▶ **Exercise directions**
According to the article on IRS passport revocation, what was the tax debt threshold for passport revocation in 2025?

▶ **Selected passage**
•••••

IRS Raises Passport Revocation Threshold to $66,000 for 2026 Travel

IRS Raises Passport Revocation Threshold to $66,000 for 2026 Travel

2026-06-10 economy

Washington, Wednesday, 10 June 2026.
The IRS has increased the 2026 tax debt threshold triggering passport revocation to $66,000. Unpaid balances risk grounding international travel, and reversing State Department restrictions takes weeks.

The Mechanics of Passport Certification

Under a federal rule established in 2015, the Internal Revenue Service (IRS) possesses the authority to flag individuals with “seriously delinquent” tax debt to the U.S. State Department [1]. Once notified, the State Department retains the power to deny, restrict, or entirely revoke the taxpayer’s passport [1]. For the 2026 tax year, the IRS has adjusted this threshold upward to $66,000 [1]. This represents a notable climb from the 2025 threshold of $64,000 [2], marking a 3.125 percent inflation adjustment year-over-year.

•••••

(Records of locating words and elements)
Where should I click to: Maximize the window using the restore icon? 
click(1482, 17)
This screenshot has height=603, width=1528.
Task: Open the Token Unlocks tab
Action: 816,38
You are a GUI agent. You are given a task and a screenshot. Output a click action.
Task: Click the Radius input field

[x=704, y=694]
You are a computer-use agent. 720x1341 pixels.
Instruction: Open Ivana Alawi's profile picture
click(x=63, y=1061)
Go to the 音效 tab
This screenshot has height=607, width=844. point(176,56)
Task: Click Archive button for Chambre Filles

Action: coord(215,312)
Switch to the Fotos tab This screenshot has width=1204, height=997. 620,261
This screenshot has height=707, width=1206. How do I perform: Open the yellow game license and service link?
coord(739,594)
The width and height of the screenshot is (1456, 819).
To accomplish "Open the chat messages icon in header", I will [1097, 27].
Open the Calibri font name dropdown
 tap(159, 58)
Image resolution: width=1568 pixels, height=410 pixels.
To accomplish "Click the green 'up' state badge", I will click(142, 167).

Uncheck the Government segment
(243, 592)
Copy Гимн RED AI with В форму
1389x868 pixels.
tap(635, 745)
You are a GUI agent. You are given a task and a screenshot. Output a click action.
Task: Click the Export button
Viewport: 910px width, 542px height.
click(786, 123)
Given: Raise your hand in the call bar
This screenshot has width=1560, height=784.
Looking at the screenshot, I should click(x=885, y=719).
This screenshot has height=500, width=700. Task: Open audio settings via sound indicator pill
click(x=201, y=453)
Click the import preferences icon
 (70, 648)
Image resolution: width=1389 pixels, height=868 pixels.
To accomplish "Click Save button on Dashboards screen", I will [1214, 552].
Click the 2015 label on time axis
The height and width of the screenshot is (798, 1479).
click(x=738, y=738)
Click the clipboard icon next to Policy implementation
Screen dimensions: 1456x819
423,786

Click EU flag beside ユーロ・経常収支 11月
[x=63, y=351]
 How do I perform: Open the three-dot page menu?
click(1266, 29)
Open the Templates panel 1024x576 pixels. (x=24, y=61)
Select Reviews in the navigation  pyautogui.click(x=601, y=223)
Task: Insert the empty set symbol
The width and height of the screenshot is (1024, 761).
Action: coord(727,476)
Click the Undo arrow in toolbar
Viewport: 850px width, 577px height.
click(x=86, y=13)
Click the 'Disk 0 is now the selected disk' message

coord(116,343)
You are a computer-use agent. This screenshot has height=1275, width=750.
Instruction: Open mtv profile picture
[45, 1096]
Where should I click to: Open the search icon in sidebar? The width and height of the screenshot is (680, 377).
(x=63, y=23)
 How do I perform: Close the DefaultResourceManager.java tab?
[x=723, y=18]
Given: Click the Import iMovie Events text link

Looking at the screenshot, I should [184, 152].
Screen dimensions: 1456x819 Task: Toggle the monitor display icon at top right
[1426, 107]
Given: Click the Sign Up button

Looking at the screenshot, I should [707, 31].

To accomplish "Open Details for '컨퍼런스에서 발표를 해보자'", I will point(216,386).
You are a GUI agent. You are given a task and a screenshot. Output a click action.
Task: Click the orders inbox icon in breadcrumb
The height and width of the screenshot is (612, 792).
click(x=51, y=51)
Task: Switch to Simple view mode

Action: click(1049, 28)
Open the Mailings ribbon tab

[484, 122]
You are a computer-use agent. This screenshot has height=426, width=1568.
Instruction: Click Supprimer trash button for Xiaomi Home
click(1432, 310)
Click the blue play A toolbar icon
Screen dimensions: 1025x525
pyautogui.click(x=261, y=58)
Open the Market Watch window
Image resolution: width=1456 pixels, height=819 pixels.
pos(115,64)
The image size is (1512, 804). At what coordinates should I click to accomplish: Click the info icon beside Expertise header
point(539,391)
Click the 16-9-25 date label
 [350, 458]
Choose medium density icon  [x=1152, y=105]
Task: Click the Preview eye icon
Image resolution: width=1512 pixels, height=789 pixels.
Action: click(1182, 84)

•••••

▶ **Problem solution**
$64,000